Pull out each line of the records below that contains the word "dropdown".

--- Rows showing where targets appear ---
---

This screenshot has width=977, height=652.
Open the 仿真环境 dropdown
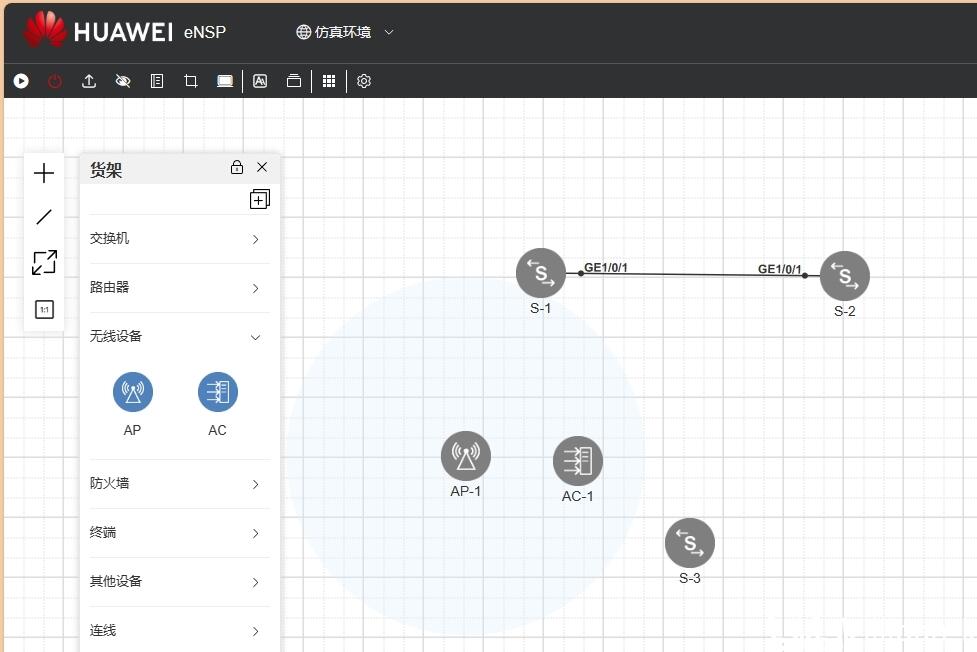point(345,32)
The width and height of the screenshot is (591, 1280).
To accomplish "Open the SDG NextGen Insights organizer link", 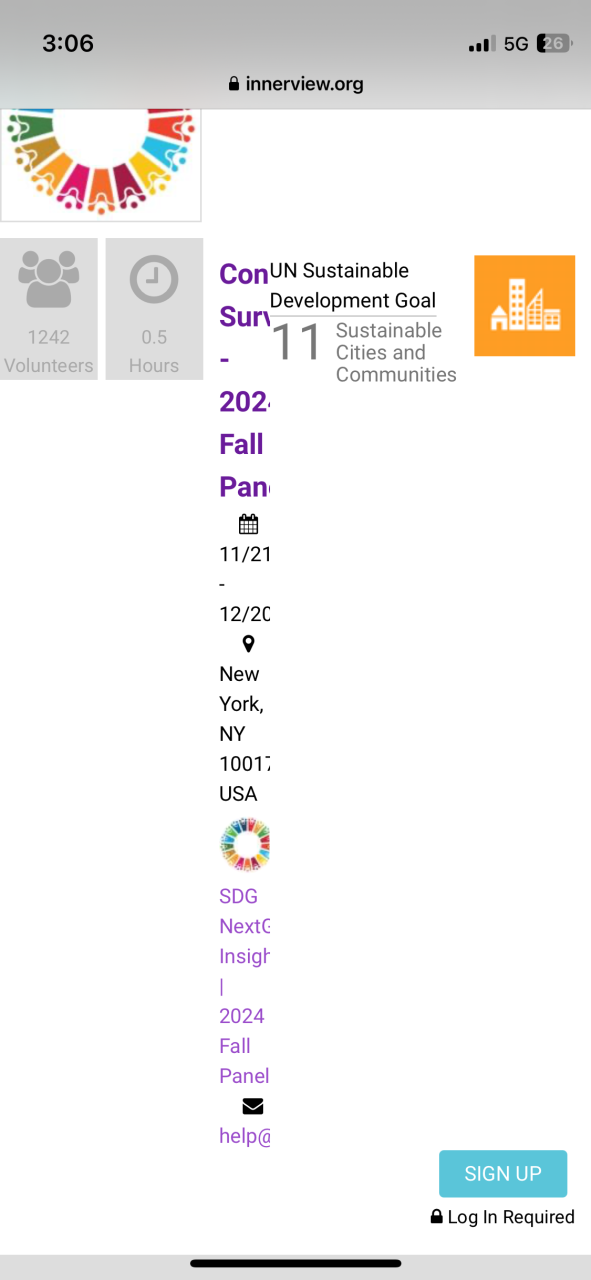I will coord(244,986).
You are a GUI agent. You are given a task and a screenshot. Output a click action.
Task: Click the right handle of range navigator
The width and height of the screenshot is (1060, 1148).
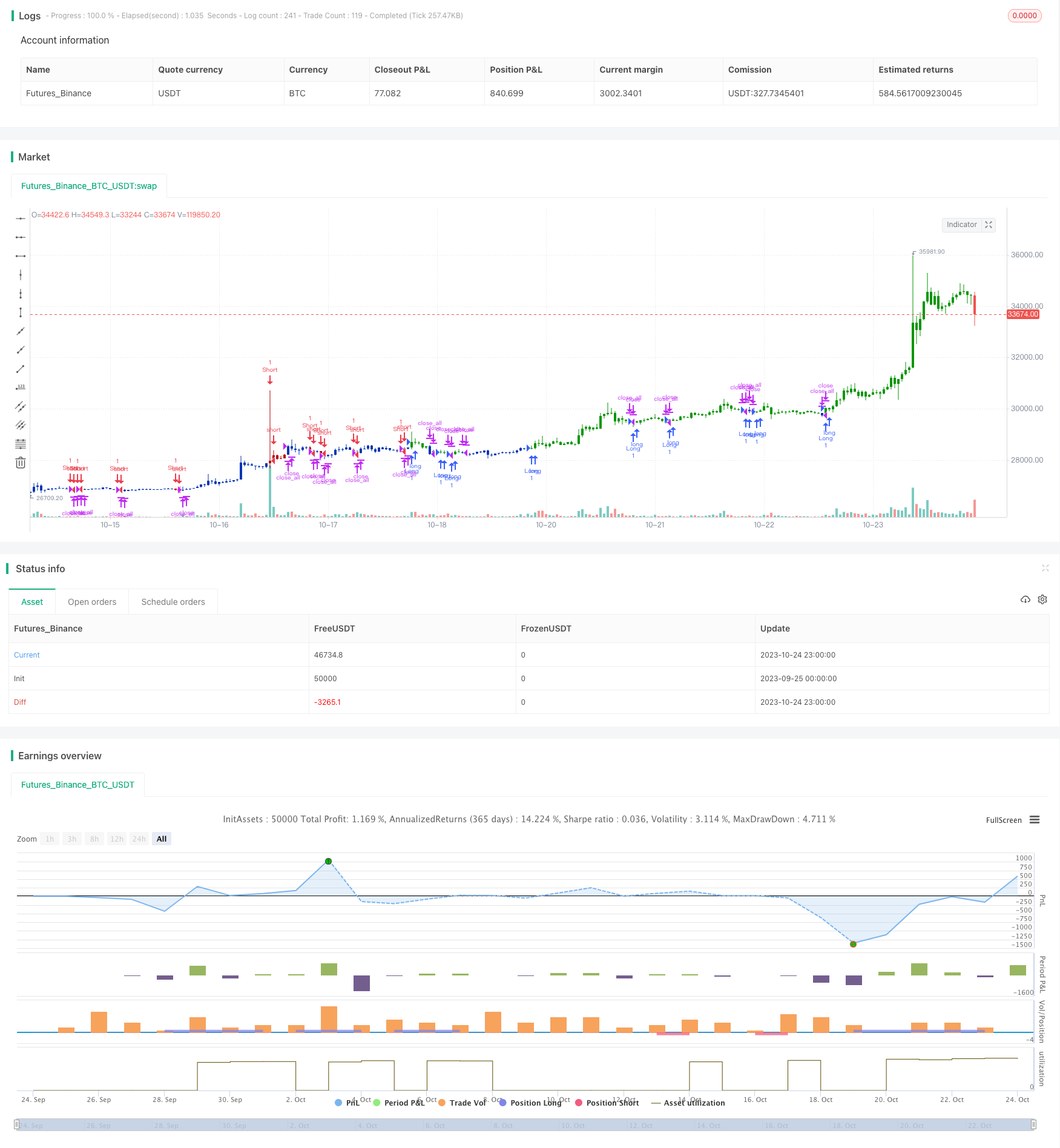click(x=1034, y=1125)
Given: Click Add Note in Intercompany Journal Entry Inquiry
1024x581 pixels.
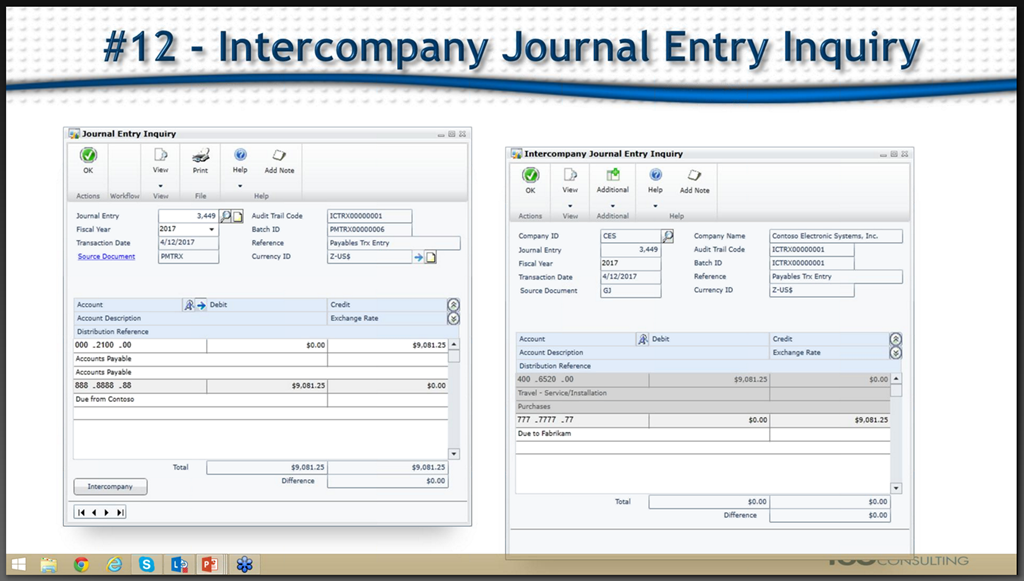Looking at the screenshot, I should pyautogui.click(x=694, y=180).
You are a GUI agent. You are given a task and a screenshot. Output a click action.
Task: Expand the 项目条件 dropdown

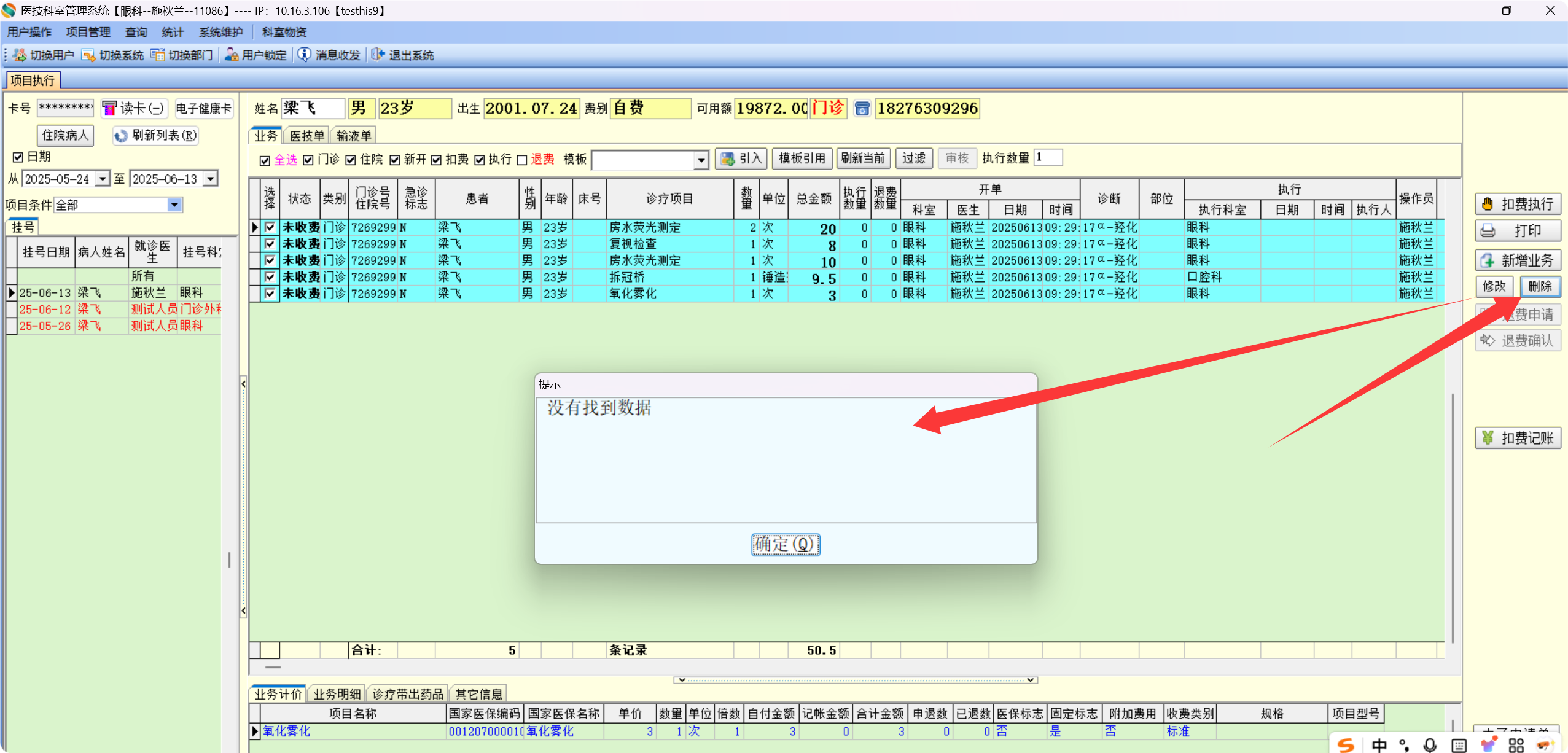click(x=174, y=205)
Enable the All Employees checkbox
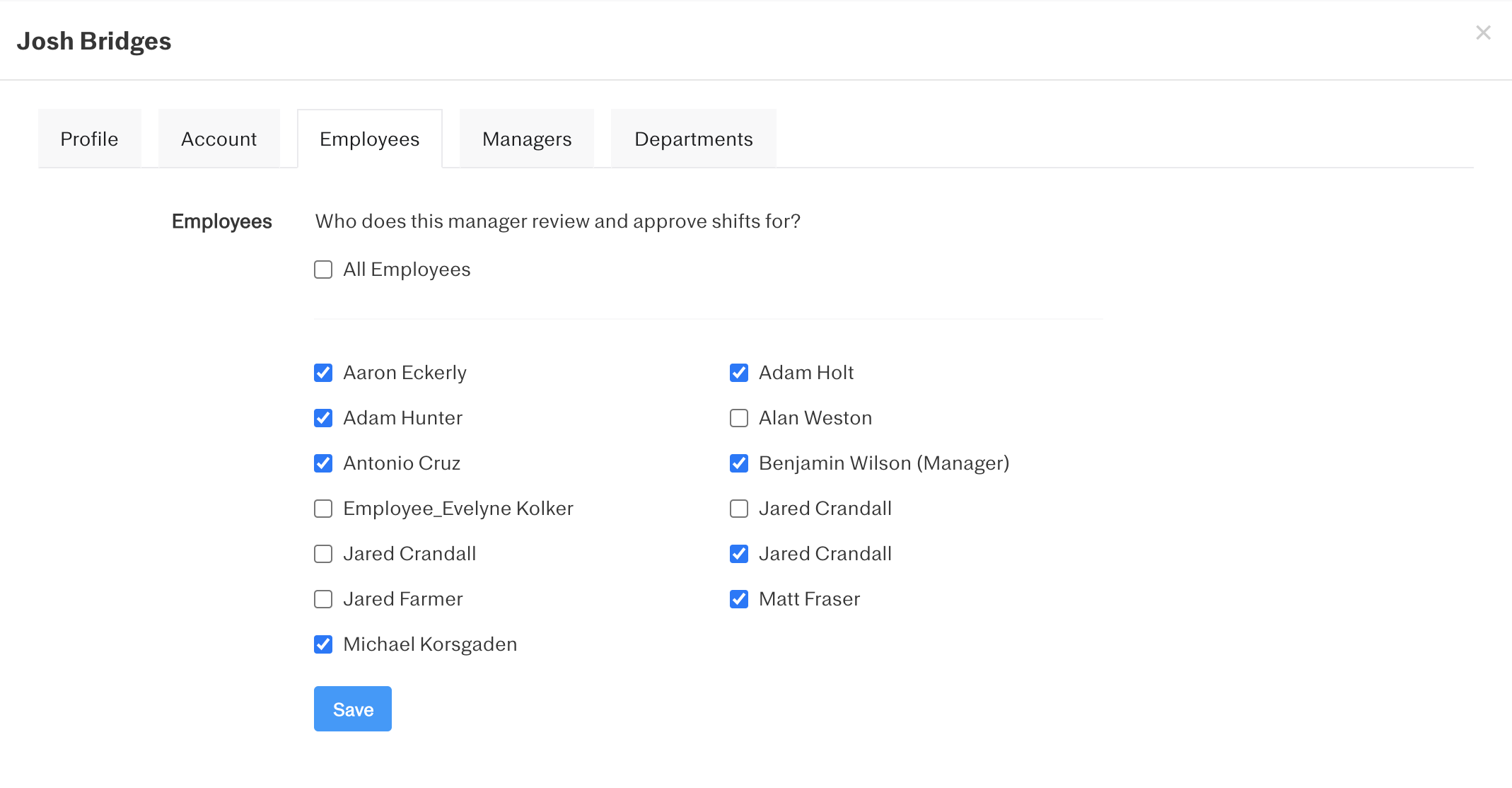This screenshot has width=1512, height=788. [323, 269]
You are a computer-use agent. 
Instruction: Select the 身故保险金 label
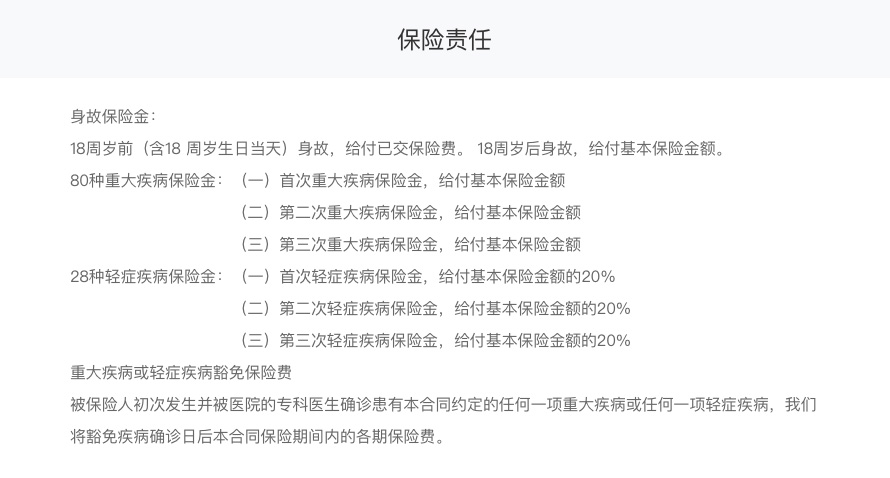[112, 117]
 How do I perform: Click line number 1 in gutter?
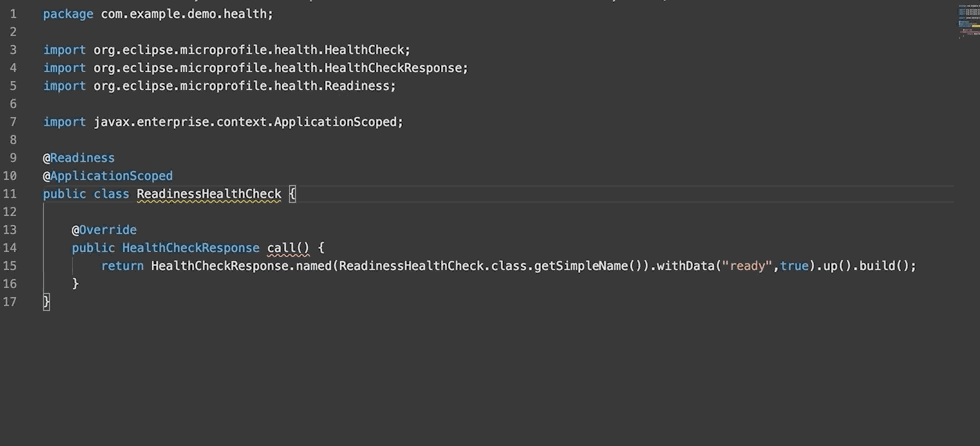pos(12,14)

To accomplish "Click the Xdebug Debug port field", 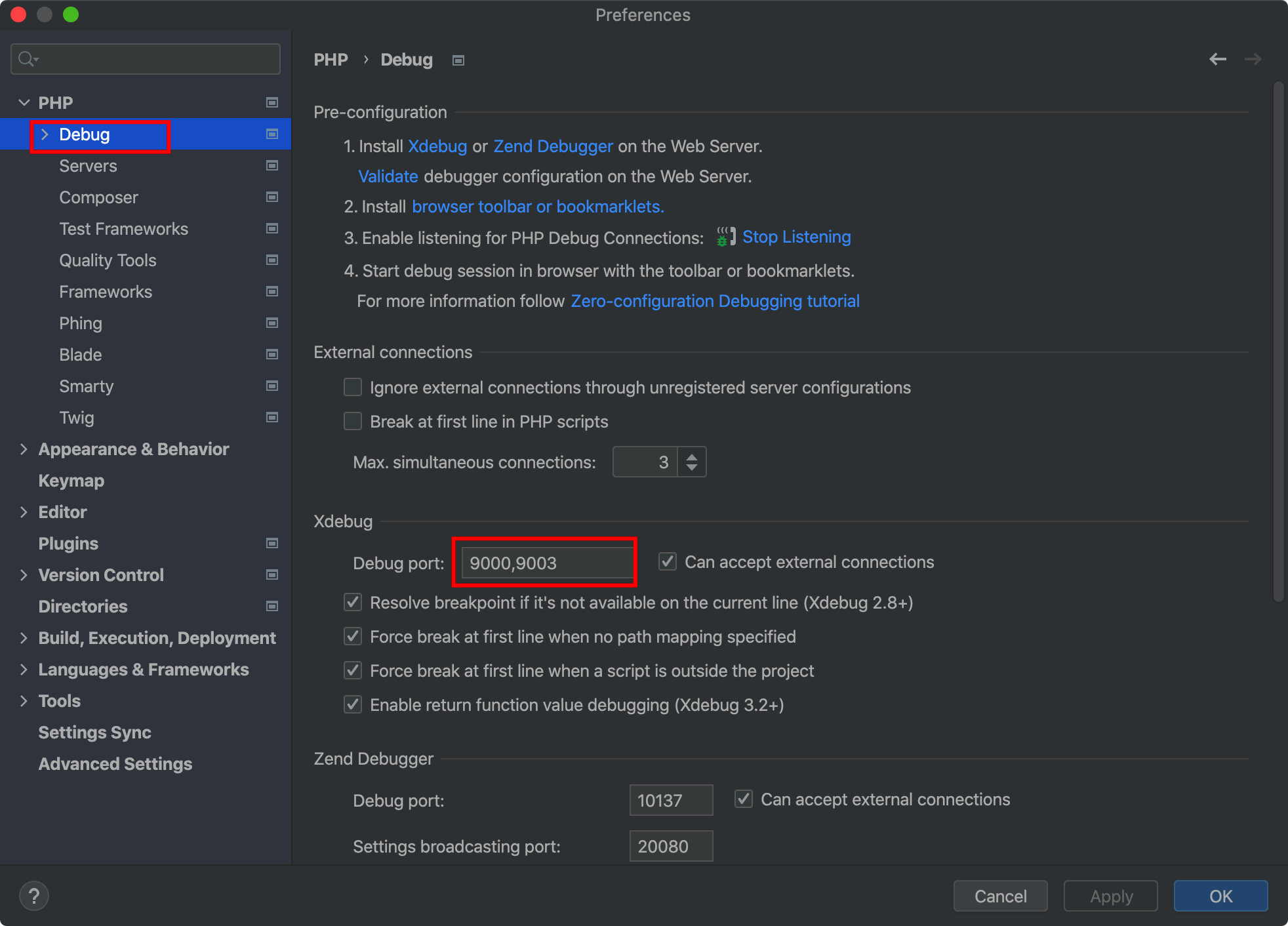I will (546, 563).
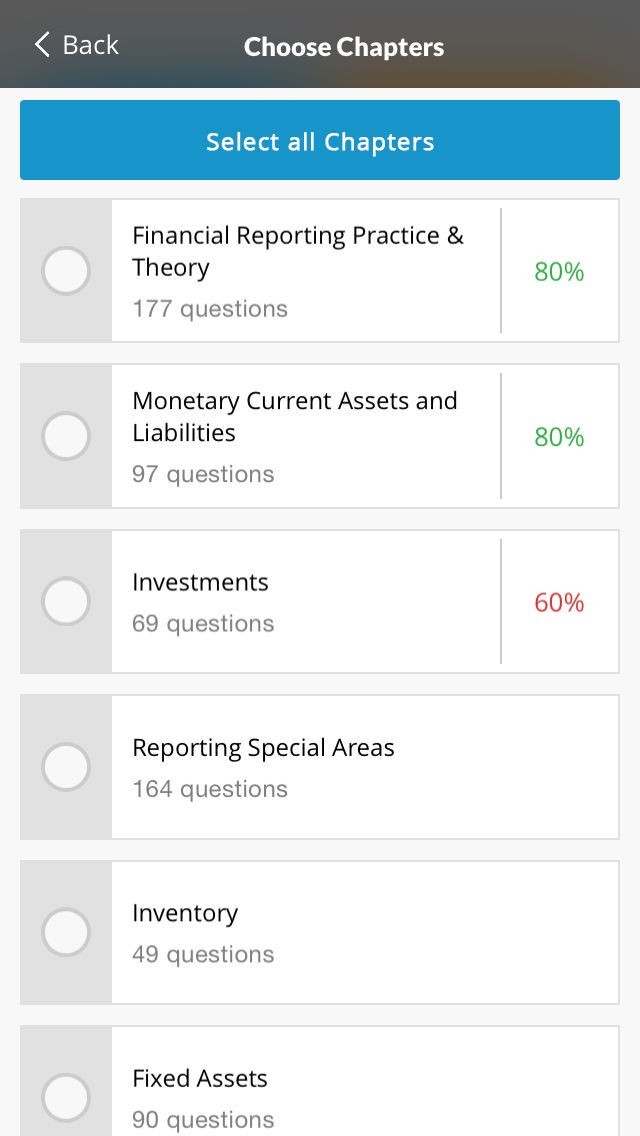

---

--- Reply to the exercise ---
Open the 仿真环境 dropdown
Task: Expand the 项目条件 dropdown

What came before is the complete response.